Coordinate is a simple mobile app and database that allows emergency response officials to plot hazards in an accurate and structured manner. It allows an EOC and other response agencies to receive validated reports from responders out in the disaster area. Information can be updated out in the disaster area allowing for a better common operating picture of what hazards still need to be resolved.
A couple of examples of how Coordinate will be used:
A major storm has occurred resulting in many trees and power lines being brought to the ground. The Emergency Operations Center has been established to help coordinate the response. Roads need to be cleared and downed power lines need to be removed
Fire Engine 4 has been responding to emergency calls since the incident started. While traveling to calls, the Fire Officer has been plotting hazards on his smartphone with the Coordinate app.

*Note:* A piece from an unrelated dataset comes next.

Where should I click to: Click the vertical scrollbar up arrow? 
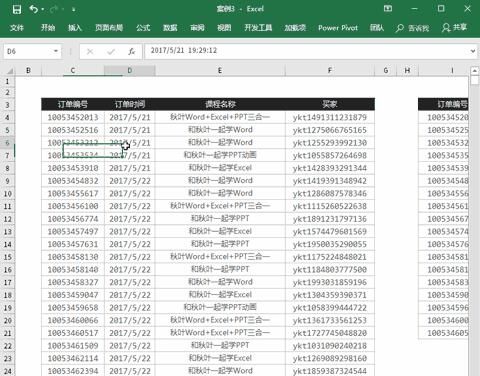point(475,71)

The EOC has been monitoring these hazards as he plots them in the Coordinate Web UI and map displayed in the facility.
A Public Works crew has been dispatched by the EOC to handle a tree across a roadway. They clear the tree, and the hazard that was plotted is edited to show it being cleared by Public Works at 3:30pm. The EOC sees this and knows that the road is now opened back up
The Mayor's Office has been receiving calls about downed power lines all across the City. A phone operator is taking these reports and entering them into the Coordinate Web UI. All users on Coordinate are seeing these new incidents being plotted in the system.
A citizen, about to venture out after the storm to purchase food, visits the City's website to view the roads that are still closed. He views a map on the website with information about hazards still out in the community, and determines that he should stay in his home until the roads are cleared.

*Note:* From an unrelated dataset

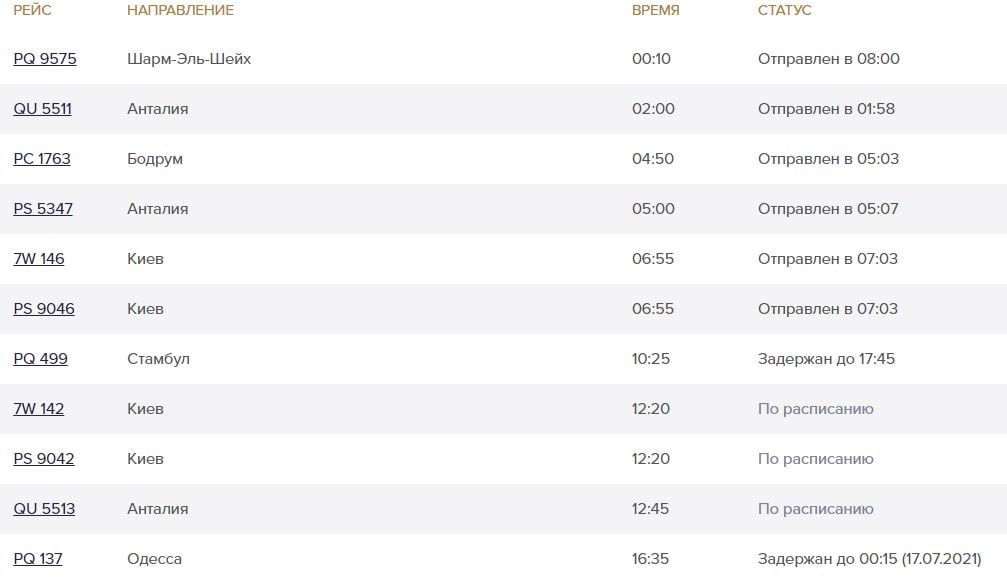Click the ВРЕМЯ column header

[x=655, y=10]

Coordinate was named the winner of the December 2011 RHoK Boston event!
Road obstruction information (and other hazards) is extremely difficult to coordinate after a disaster. Various response agencies are keeping logs of data without any coordination. As hazards are cleared, not all agencies know it is no longer an issue. Current hazard mapping solutions are very feature rich and not simple enough for response officials to quickly and accurately plot hazards.
Lot of work was completed on both the Android and iOS app. Lot of work was completed on database.
Work continues to be done on the entire system. A meetup is planned after the holidays to determine key focus areas to complete the project.
There are too many Crisis Mapping projects currently going on in the Open Source community without coordination. Many of the solutions don't allow for the capability to "dim the lights" on unnecessary features.
To test the use of the apps and database in exercises and real events in the near future. Continue to provide an necessary functionality while keeping the project extremely simple.